• [Aim]:
Retype the items from the start through the line containing "point(522,314)", keeping both ends. Leave out the pictures.

[Dataset items]
——

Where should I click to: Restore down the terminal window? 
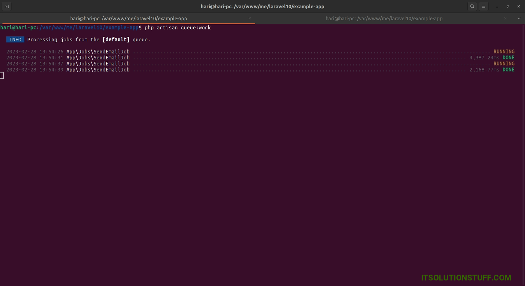coord(508,7)
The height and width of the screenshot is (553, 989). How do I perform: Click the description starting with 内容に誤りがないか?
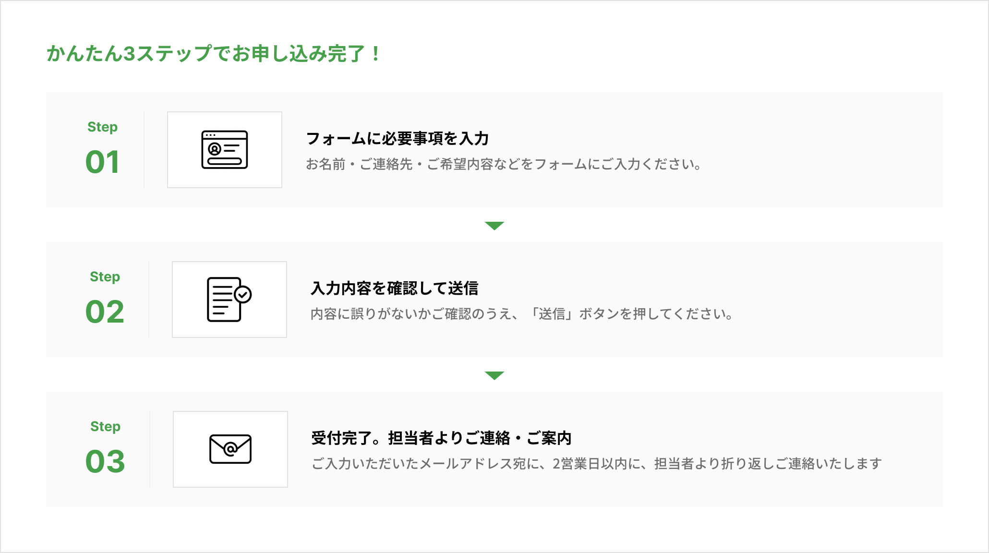point(522,314)
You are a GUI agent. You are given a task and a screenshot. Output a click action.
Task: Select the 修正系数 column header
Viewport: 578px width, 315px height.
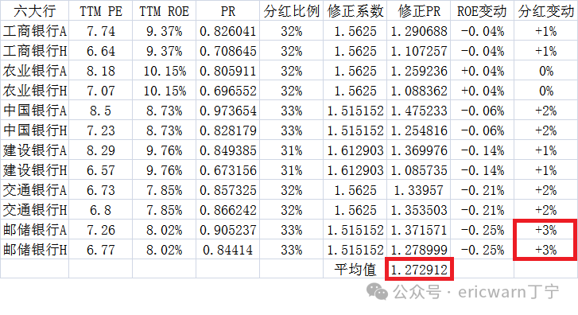pos(355,11)
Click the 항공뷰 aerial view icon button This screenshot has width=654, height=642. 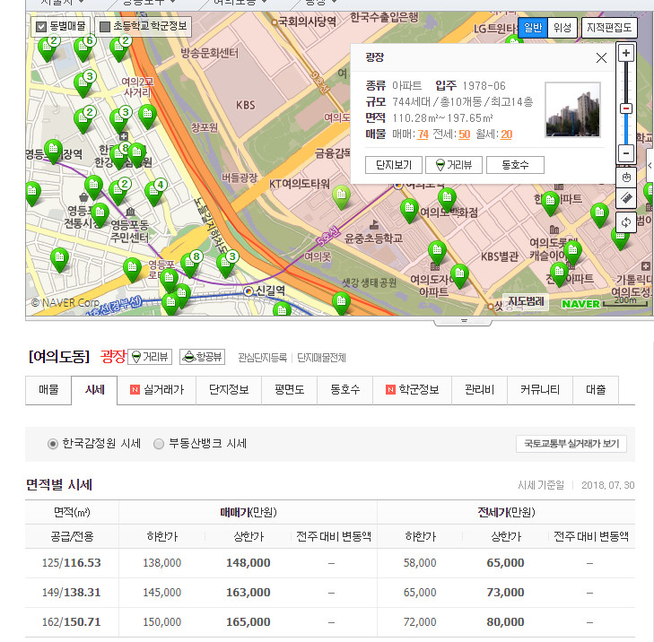(202, 357)
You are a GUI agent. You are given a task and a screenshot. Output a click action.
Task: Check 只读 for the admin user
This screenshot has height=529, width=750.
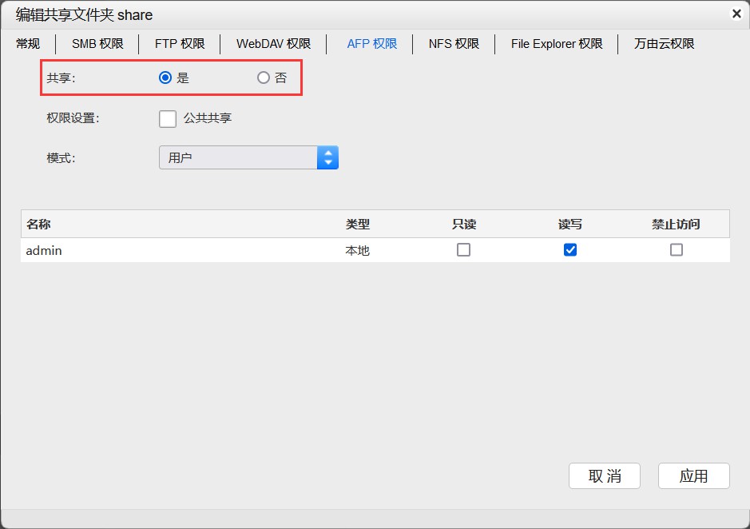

——

• [Complete output]:
Where should I click to: Restore down the terminal window? 
coord(508,7)
The height and width of the screenshot is (553, 989). How do I perform: Click the description starting with 内容に誤りがないか?
point(522,314)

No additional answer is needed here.